■ EXERCISE REQUIREMENTS ■
Please rewrite the entries below, swapping "tree item" for "tree node" and leaving everything else unchanged. Leave the pictures out of your answer.

>> begin

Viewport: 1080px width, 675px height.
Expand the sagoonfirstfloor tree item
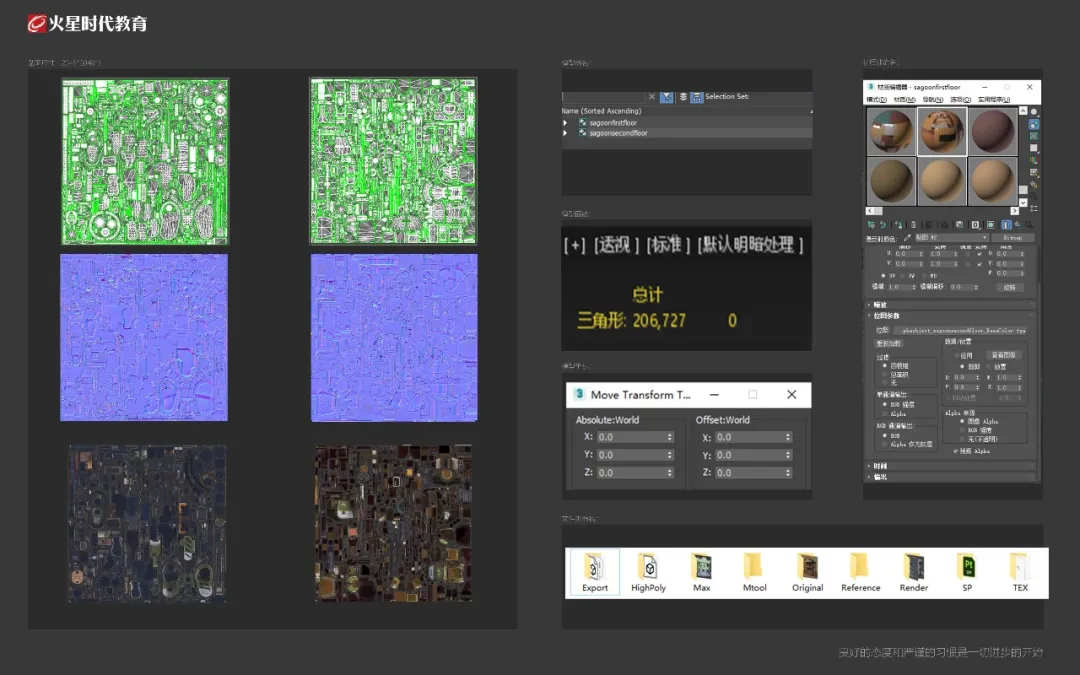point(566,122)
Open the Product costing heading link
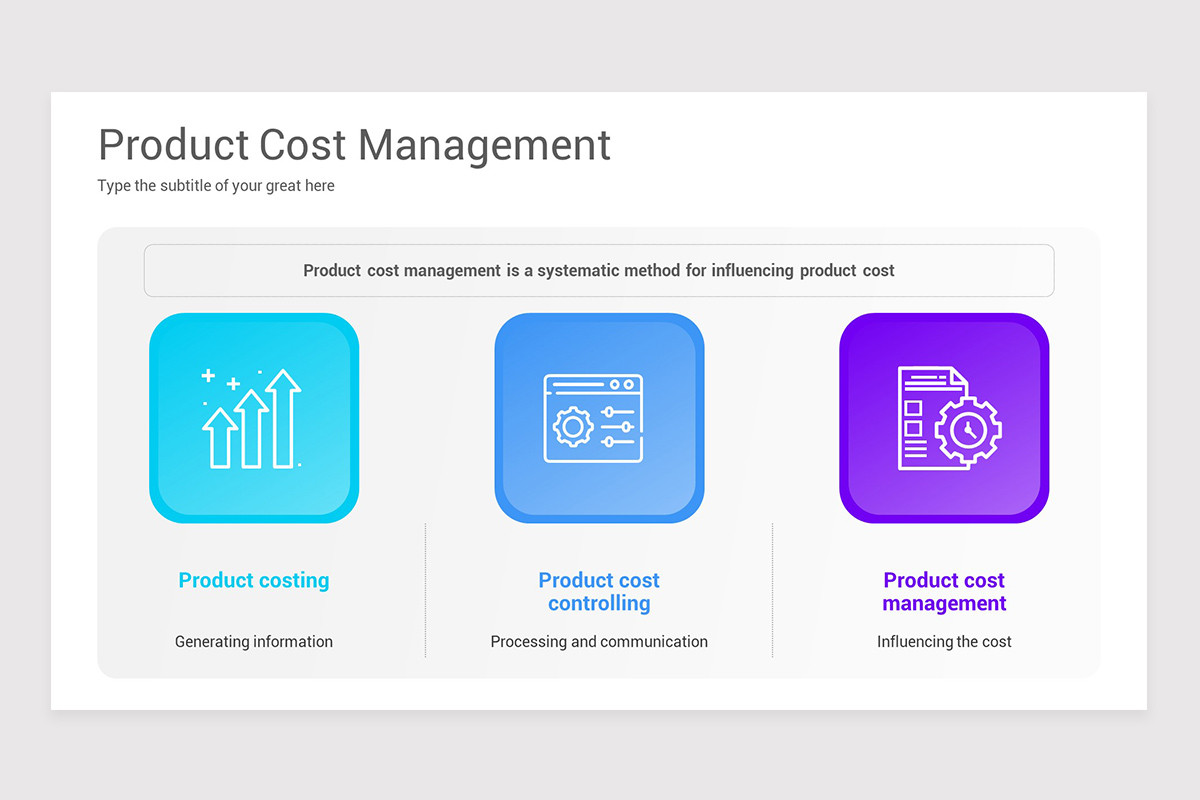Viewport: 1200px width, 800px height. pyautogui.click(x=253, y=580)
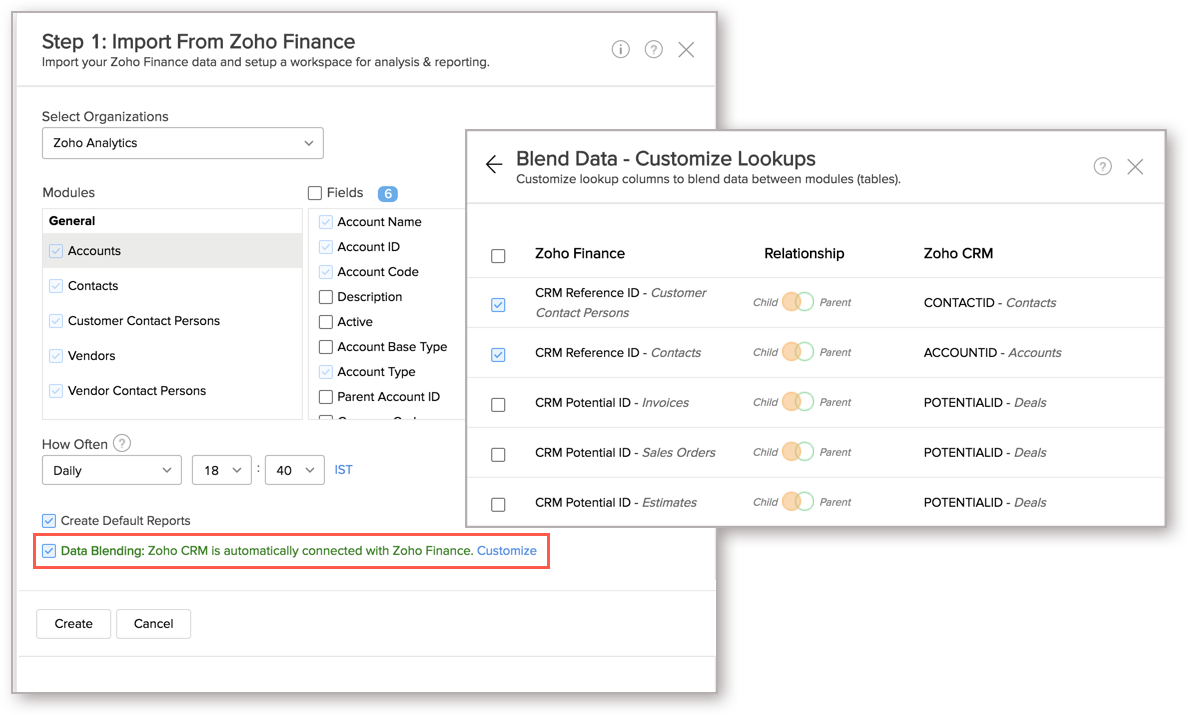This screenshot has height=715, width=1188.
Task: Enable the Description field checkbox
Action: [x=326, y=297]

>> end

■ EXERCISE RESULT ■
Viewport: 1080px width, 675px height.
Expand the sagoonfirstfloor tree node
point(566,122)
Open the Product costing heading link
Viewport: 1200px width, 800px height. pyautogui.click(x=253, y=580)
This screenshot has height=715, width=1188.
Task: Enable the Description field checkbox
Action: [x=326, y=297]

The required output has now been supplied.